## begin Information provided
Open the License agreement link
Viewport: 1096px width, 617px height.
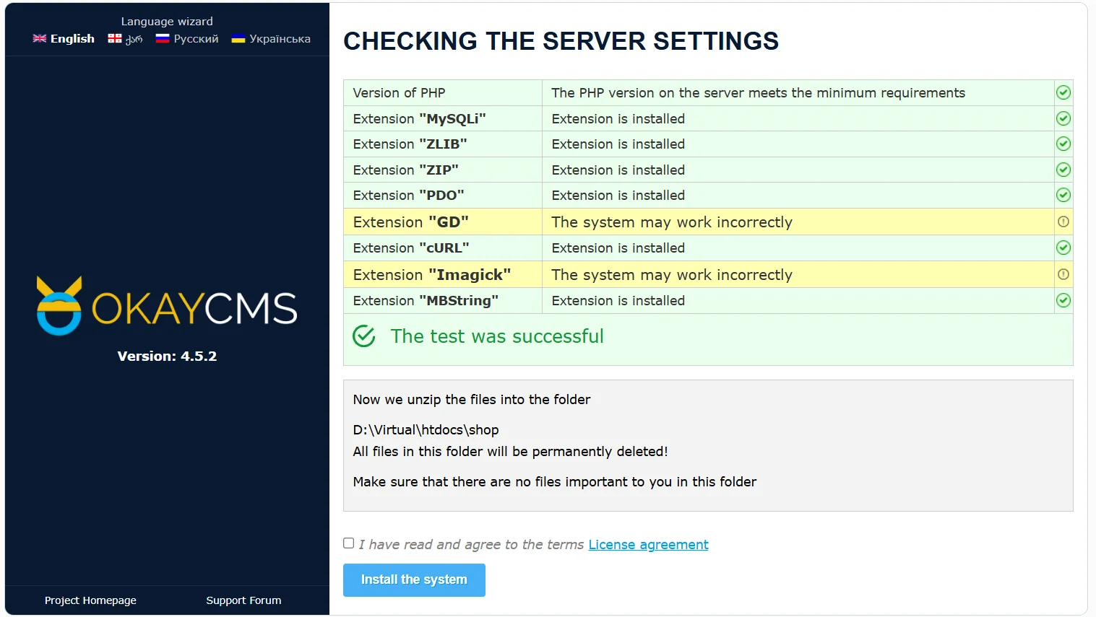648,544
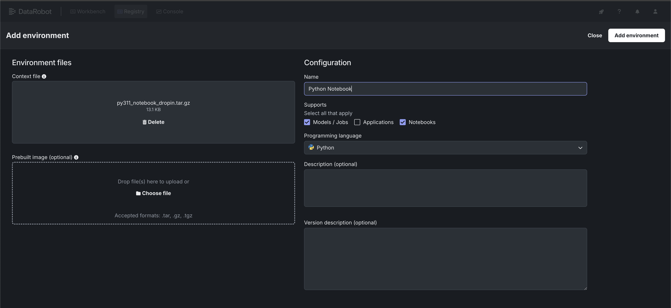The width and height of the screenshot is (671, 308).
Task: Open the Programming language dropdown
Action: [x=445, y=148]
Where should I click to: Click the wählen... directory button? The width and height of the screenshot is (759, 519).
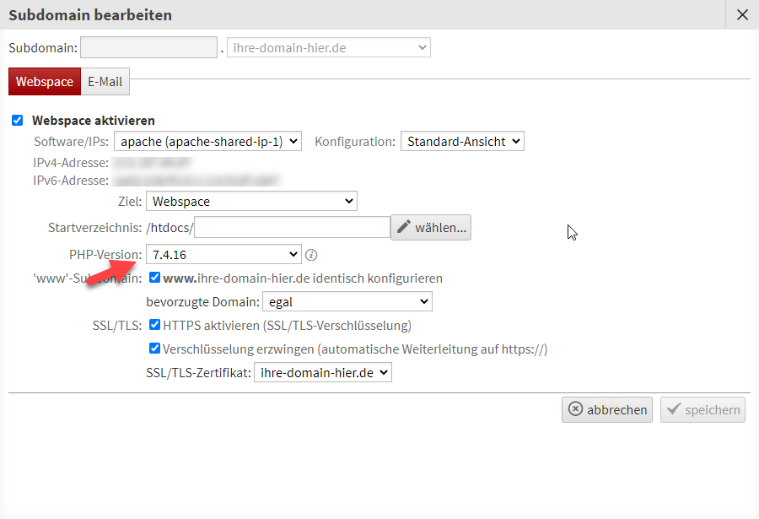click(430, 227)
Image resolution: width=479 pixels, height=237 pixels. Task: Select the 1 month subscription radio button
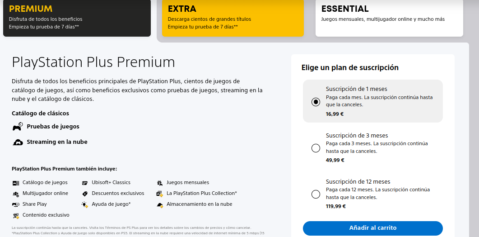316,102
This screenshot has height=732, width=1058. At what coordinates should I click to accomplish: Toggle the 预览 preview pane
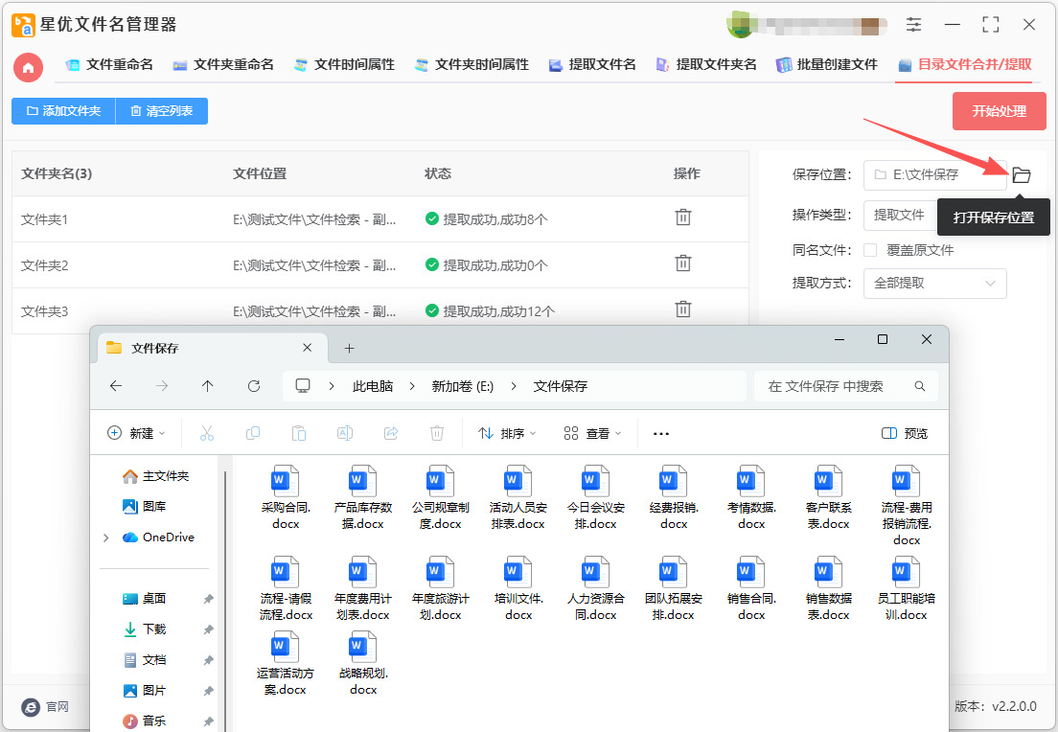pyautogui.click(x=905, y=433)
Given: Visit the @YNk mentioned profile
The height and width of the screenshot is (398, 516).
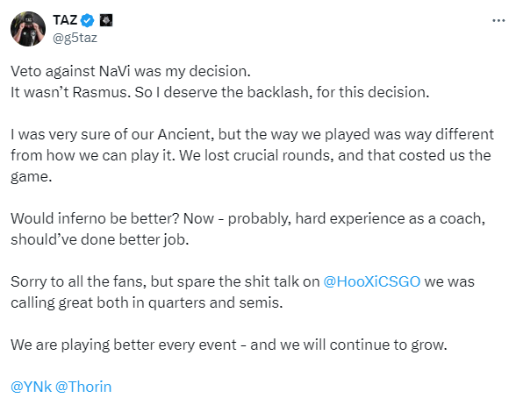Looking at the screenshot, I should [x=31, y=387].
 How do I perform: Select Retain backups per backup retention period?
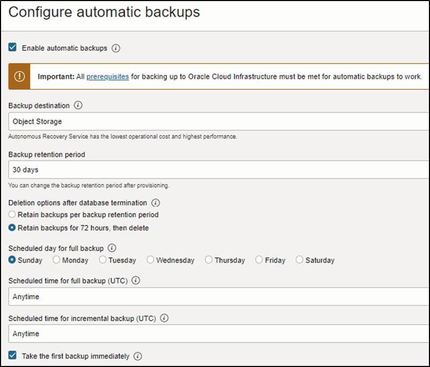pos(12,215)
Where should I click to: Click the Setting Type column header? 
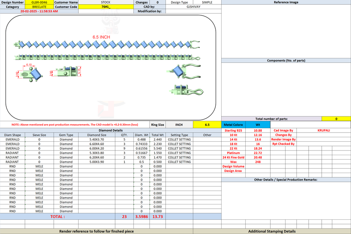179,135
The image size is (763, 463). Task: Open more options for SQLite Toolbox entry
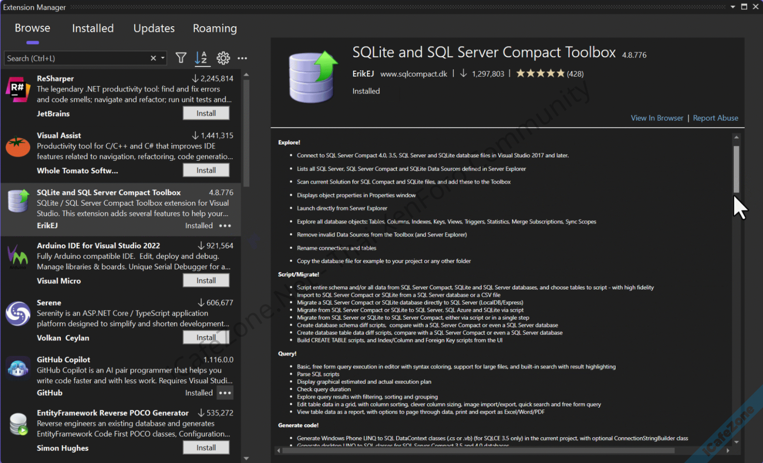click(225, 226)
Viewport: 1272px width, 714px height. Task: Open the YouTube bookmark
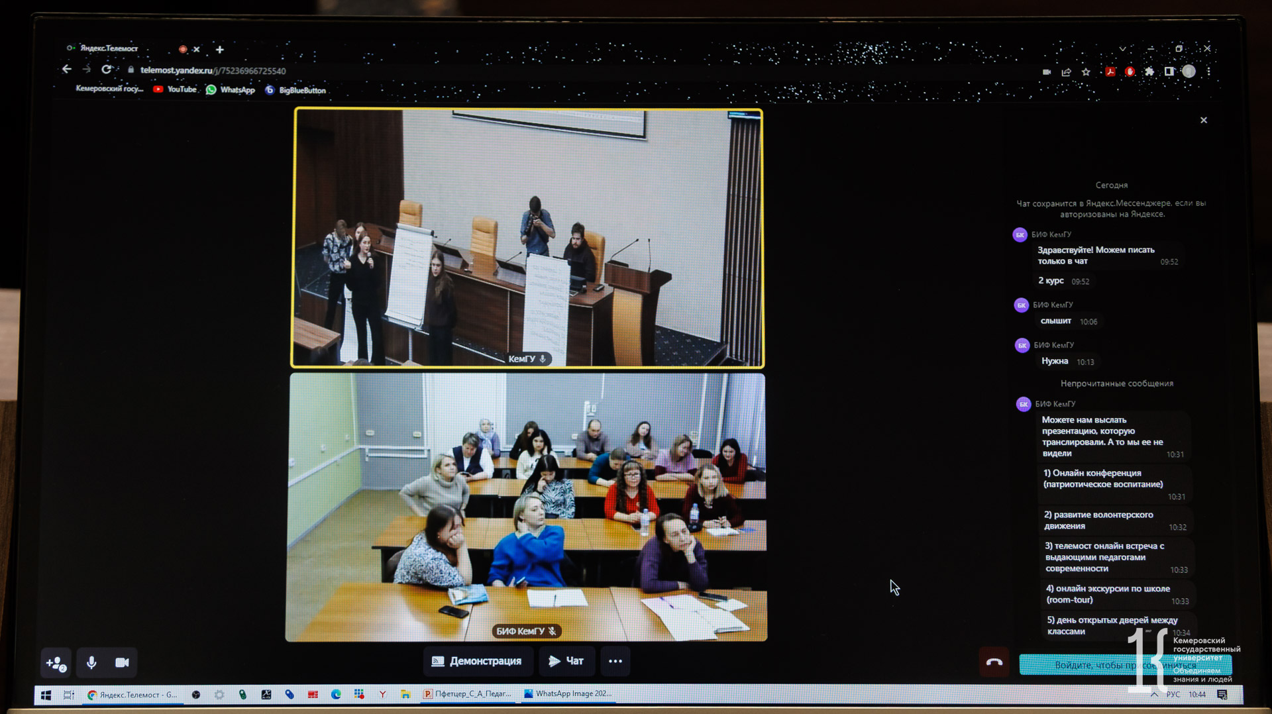(175, 89)
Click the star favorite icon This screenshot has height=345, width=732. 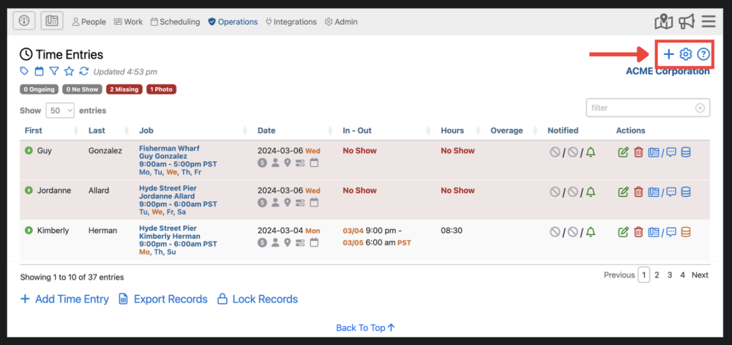(69, 71)
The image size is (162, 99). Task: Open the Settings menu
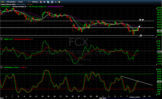35,2
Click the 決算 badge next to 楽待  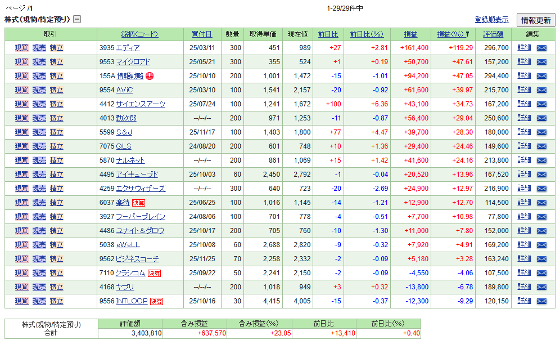click(x=138, y=203)
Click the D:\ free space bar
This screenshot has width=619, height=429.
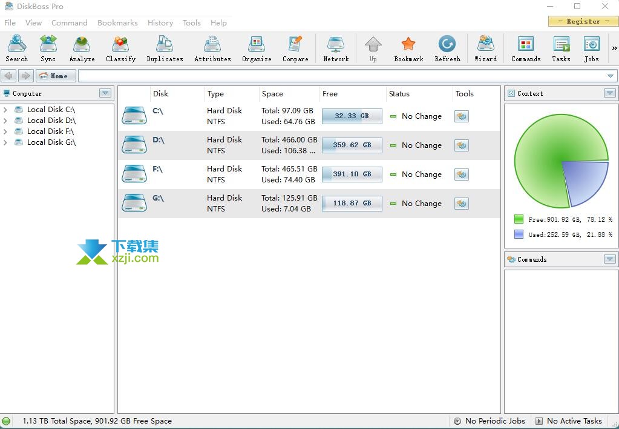[352, 145]
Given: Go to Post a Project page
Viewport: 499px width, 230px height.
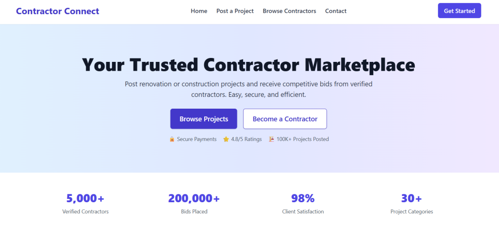Looking at the screenshot, I should (x=235, y=11).
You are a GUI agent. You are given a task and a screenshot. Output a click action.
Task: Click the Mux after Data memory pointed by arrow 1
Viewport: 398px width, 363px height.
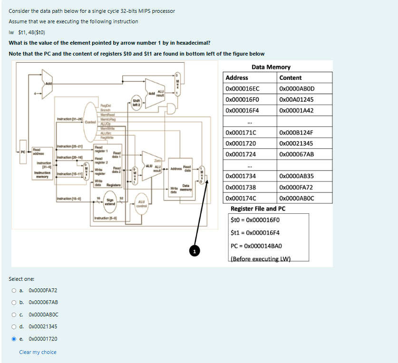202,174
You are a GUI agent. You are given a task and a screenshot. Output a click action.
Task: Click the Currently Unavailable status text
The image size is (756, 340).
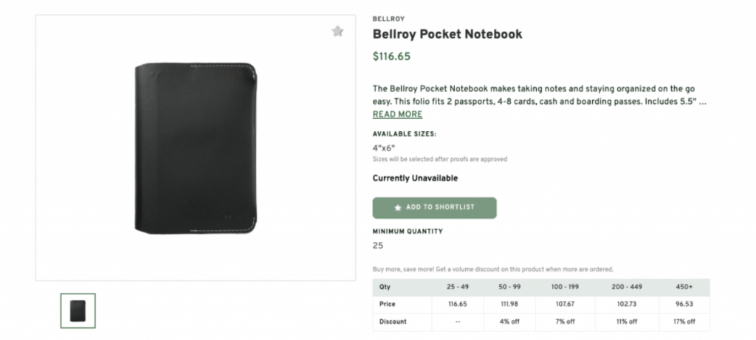pyautogui.click(x=415, y=178)

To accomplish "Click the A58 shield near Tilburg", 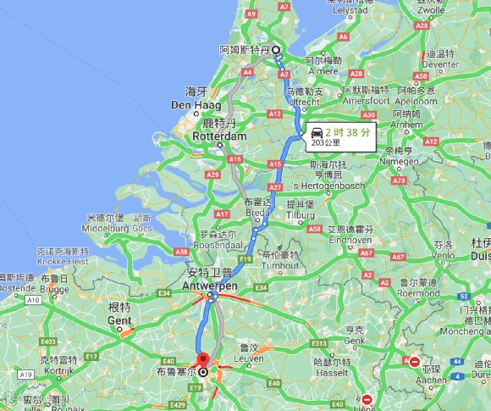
## end Information provided
**Instructions for the task**
Switch "License agreement" to "Terms of service" in everything from the start of the data down to the line containing "click(430, 227)", keeping all else the same. Give back only those lines, without the pictures.

**Reply**
Open the Terms of service link
Viewport: 1096px width, 617px height.
648,544
The width and height of the screenshot is (671, 308).
Task: Open the Programming language dropdown
Action: [x=445, y=148]
Where should I click to: Click the wählen... directory button? The width and height of the screenshot is (759, 519).
click(430, 227)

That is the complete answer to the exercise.